Question

Arrange the expansion of ${(x^{1/2}+\frac{1}{2x^{1/4}})}^n$ in decreasing powers of x. Suppose the coefficients of the first three terms form an arithmetic progression.

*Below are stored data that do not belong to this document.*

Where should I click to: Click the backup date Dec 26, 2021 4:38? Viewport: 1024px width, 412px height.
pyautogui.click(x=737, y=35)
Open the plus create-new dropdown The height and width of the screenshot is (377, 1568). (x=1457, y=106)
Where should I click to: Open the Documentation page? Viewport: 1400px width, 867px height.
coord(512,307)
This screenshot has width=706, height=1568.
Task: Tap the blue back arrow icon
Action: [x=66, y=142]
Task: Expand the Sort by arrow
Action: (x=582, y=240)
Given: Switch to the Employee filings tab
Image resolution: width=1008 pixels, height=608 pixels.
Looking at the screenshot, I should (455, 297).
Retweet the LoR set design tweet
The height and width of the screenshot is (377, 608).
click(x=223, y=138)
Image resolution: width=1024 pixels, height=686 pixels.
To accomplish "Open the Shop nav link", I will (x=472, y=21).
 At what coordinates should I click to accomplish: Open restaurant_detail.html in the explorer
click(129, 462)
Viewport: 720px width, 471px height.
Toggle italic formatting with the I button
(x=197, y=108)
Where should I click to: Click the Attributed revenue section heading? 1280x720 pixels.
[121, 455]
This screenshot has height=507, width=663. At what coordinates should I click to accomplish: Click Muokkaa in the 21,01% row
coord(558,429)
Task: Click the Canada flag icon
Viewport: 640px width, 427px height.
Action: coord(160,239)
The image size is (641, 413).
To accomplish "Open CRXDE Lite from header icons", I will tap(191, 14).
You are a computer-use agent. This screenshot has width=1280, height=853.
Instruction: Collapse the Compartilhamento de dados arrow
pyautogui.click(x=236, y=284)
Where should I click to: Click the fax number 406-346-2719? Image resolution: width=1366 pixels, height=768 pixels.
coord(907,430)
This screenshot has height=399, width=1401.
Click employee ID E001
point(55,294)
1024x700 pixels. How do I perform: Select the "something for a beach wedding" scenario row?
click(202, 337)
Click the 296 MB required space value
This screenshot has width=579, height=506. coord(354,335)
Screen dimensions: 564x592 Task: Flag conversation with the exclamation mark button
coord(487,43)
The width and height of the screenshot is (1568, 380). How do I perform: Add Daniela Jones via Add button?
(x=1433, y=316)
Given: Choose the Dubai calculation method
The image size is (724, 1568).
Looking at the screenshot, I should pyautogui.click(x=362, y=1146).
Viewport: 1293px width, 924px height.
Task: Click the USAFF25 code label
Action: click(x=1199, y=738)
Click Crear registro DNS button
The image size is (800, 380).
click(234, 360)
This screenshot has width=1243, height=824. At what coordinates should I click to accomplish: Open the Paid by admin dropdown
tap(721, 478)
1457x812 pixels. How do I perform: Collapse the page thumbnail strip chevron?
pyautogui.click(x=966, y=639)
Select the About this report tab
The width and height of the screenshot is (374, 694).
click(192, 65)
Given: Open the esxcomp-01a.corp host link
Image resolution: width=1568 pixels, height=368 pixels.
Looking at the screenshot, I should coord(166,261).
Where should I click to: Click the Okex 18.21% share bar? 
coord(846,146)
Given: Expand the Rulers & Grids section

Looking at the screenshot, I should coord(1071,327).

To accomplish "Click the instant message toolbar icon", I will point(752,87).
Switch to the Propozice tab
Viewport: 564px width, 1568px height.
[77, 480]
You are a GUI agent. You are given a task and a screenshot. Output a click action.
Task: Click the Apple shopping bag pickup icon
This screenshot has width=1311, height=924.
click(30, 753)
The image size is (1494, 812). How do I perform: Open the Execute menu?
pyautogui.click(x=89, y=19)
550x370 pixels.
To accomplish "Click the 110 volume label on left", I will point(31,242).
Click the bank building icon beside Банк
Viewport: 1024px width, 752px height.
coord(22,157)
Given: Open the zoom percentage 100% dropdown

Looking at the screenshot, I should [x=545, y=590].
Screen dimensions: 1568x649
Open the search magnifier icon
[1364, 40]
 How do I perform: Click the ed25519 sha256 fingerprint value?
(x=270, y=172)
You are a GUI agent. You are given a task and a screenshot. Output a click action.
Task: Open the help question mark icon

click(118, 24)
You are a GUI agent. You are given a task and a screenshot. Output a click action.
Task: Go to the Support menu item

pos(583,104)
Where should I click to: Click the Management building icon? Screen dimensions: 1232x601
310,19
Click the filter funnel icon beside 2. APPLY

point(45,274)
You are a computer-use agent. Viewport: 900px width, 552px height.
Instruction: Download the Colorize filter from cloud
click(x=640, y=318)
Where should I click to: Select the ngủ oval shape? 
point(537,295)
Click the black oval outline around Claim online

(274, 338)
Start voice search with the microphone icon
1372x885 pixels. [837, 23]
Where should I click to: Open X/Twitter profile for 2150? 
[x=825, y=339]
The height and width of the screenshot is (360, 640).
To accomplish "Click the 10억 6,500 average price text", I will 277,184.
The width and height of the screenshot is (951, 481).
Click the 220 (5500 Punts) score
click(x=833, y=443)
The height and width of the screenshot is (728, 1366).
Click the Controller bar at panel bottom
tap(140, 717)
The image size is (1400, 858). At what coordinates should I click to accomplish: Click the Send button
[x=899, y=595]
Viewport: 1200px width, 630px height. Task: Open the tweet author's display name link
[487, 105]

Then the number of terms in the expansion having integer powers of $x$ is:

• A. $1$
• B. $2$
• C. $3$
• D. more than 3

Answer 1

The correct option is C $3$

$S={(x^{1/2}+\frac{1}{2x^{1/4}})}^n$

$=\sum {{}^{n}C}_r.{(x}^{1/2}{)}^{n-r}.{\left(\frac{1}{2x^{1/4}}\right)}^r$

$=\sum {{}^{n}C}_r.{\left(\frac{1}{2}\right)}^r.x^{(n-r)/2}.x^{-r/4}$

$\Rightarrow S={\sum }_{r=0}^n{{}^{n}C}_r{\left(\frac{1}{2}\right)}^r{x}^{(2n-3r)/4}$

We have to expand in decreasing powers of $x.$

$\therefore S={{}^{n}C}_0{\left(\frac{1}{2}\right)}^0{x}^{n/2}+{{}^{n}C}_1{\left(\frac{1}{2}\right)}^1{x}^{(2n-3)/4}+{{}^{n}C}_2{\left(\frac{1}{2}\right)}^2{x}^{(2n-6)/4}+......$

First three terms form an $A.P.$

$={{}^{n}C}_0,{{}^{n}C}_1\left(\frac{1}{2}\right)\&{{}^{n}C}_2{\left(\frac{1}{2}\right)}^2$ from an $A.P.$

$\Rightarrow {{}^{n}C}_0+{{}^{n}C}_2{\left(\frac{1}{2}\right)}^2=2\left({{}^{n}C}_1\right).\frac{1}{2}$

$\Rightarrow 1+\frac{n(n-1)}{2}\times \frac{1}{4}=n$

$\Rightarrow (n-1)(n-8)=0$

$n\ne 1$ ($\because$ there are at least $3$ term)

$\Rightarrow n=8$

$\therefore S={\sum }_{r=0}^8{{}^{8}C}_r{\left(\frac{1}{2}\right)}^2{x}^{4-3r/4}$

$\Rightarrow 4-\frac{3r}{4}=K;$ Where $K\in I$

Now of such values of $r$ ranging from $0$ to $8$ are $:\to 0,4$ and $8$

$\therefore$ There will be three such terms.

Hence, the answer is $3.$